## Selected extract
····················
Criterion New Releases: September 2018


Coming this September to the Criterion Collection is Olivier Assayas's long-unavailable coming-of-age masterpiece Cold Water, recently released theatrically for the first time in the US. It will join the prestigious catalogue with a new 4K restoration supervised by the director himself. Another addition will be Andrei Tarkovsky's epic Andrei Rublev, which will make its Blu-ray debut in an edition that includes both the director's preferred 185-minute cut and the extended cut that was suppressed by Soviet censors. And then there's A Raisin in the Sun, the classic film version of Lorraine Hansberry's groundbreaking play about a Chicago family's struggle against racism and class barriers starring Sidney Poitier and Ruby Dee. It too will appear in a new 4K restoration. Ingmar Bergman fans will be pleased to hear that Scenes from a Marriage will for the first time be getting the Blu-ray treatment. And then there's a true American classic from the Golden Age of Hollywood: My Man Godfrey, the uproarious Depression-era screwball comedy starring William Powell and Carole Lombard, will now be available on Blu-ray.

Godfrey is not my favorite William Powell film (I much prefer him sleuthing) not is it my favorite Carole Lombard effort (I think she's much better in To Be or Not To Be) but Powell and Lombard do dazzle in this definitive screwball comedy. Directed by Gregory La Cava (Stage Door) the necessary elements of the genre such as a man on the outs, a ridiculously rich women, and madcap adventures add up to a potent cocktail of romantic repartee and Depression-era social critique.

Irene (Lombard), an eccentric Manhattan socialite, wins a society-ball scavenger hunt after finding one of the "items" on the list, a "lost man" (Powell), at a dump. She gives the man she believes to be a down-and-out drifter work as the family butler, and of course she soon falls in love. Her attempts to both woo Godfrey and indoctrinate him in the dysfunctional ways of the household make for an unbeatable series of hijinks. Although this may sound like a standard recipe for the genre, it is La Cava's deft handling that helmed the picture to be the first film ever to garner Oscar nominations in all four acting categories. And the film still stands to this day as one of Hollywood's greatest commentaries on class and the social unrest of its time.

A true example of classic cinema at its best, My Man Godfrey is a must see, as well as a must have for classic cinema fans.
····················
## Information shown
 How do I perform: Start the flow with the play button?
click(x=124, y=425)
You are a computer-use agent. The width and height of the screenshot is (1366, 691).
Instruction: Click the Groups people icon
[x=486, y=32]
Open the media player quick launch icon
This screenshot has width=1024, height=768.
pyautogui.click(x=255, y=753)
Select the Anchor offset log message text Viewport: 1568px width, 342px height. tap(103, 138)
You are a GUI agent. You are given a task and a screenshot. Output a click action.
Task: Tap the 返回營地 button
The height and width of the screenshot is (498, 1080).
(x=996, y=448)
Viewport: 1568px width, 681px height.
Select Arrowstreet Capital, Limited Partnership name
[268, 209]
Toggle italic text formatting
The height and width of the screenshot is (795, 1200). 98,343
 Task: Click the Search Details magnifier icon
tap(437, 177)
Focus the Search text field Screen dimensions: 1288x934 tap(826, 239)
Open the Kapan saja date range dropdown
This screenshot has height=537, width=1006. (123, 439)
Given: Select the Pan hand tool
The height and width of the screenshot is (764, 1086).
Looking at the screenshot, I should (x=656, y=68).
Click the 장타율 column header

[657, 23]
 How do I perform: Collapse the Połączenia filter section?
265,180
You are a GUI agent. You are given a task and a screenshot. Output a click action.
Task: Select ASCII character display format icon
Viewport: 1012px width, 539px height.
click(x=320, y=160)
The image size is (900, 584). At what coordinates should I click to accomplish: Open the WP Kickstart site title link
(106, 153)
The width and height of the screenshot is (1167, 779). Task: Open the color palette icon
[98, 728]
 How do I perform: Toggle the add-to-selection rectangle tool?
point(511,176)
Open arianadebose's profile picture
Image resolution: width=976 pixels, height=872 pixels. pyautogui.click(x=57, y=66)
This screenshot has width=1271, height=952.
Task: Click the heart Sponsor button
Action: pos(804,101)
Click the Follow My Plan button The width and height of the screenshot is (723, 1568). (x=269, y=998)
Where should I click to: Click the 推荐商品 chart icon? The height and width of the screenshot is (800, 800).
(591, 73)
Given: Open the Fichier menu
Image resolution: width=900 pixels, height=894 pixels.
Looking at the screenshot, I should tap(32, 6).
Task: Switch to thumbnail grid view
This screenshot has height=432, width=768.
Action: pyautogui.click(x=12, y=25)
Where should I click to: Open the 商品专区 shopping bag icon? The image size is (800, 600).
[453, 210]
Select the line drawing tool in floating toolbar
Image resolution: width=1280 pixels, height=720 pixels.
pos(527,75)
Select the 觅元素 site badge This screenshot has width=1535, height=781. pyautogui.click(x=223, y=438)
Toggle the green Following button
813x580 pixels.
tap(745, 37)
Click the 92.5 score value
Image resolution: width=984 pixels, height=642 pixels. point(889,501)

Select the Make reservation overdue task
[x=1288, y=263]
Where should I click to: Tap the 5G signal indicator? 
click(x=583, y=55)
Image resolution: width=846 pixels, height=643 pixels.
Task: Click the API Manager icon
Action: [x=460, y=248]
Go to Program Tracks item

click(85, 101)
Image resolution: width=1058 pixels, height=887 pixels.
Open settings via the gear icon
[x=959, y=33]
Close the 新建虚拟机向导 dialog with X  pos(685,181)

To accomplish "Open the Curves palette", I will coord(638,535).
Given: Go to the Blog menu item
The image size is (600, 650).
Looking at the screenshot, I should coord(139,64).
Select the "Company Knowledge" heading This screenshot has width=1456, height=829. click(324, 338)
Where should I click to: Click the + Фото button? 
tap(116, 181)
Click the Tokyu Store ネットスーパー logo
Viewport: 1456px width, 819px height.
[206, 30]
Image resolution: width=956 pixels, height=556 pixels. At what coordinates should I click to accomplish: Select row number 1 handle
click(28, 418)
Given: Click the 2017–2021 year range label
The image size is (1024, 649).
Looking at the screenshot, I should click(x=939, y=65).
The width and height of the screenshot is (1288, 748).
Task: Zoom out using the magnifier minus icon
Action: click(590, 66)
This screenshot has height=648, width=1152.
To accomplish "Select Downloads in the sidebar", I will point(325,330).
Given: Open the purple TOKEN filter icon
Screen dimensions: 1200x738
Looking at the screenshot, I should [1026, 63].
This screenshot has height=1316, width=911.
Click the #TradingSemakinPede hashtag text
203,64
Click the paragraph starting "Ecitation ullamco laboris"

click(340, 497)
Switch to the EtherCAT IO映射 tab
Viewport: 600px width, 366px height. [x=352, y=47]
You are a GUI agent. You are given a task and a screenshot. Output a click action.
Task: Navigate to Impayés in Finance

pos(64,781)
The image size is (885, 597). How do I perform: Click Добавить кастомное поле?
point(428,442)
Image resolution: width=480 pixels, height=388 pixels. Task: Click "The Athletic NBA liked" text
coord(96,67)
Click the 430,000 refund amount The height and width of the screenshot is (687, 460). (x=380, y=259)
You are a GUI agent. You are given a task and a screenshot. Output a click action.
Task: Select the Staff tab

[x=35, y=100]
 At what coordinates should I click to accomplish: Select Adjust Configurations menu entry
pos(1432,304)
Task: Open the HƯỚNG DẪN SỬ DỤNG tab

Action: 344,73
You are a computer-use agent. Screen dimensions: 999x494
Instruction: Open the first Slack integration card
····················
## Set of tasks
**1)** In the Criterion releases text, what record did My Man Godfrey set at the Oscars?
**2)** Please translate this sentence from the Criterion releases text into Spanish: "Ingmar Bergman fans will be pleased to hear that Scenes from a Marriage will for the first time be getting the Blu-ray treatment."

## Per-task answers
**1)** It was the first film ever to garner Oscar nominations in all four acting categories.

**2)** Los admiradores de Ingmar Bergman estarán encantados de saber que Scenes from a Marriage recibirá por primera vez el tratamiento en Blu-ray.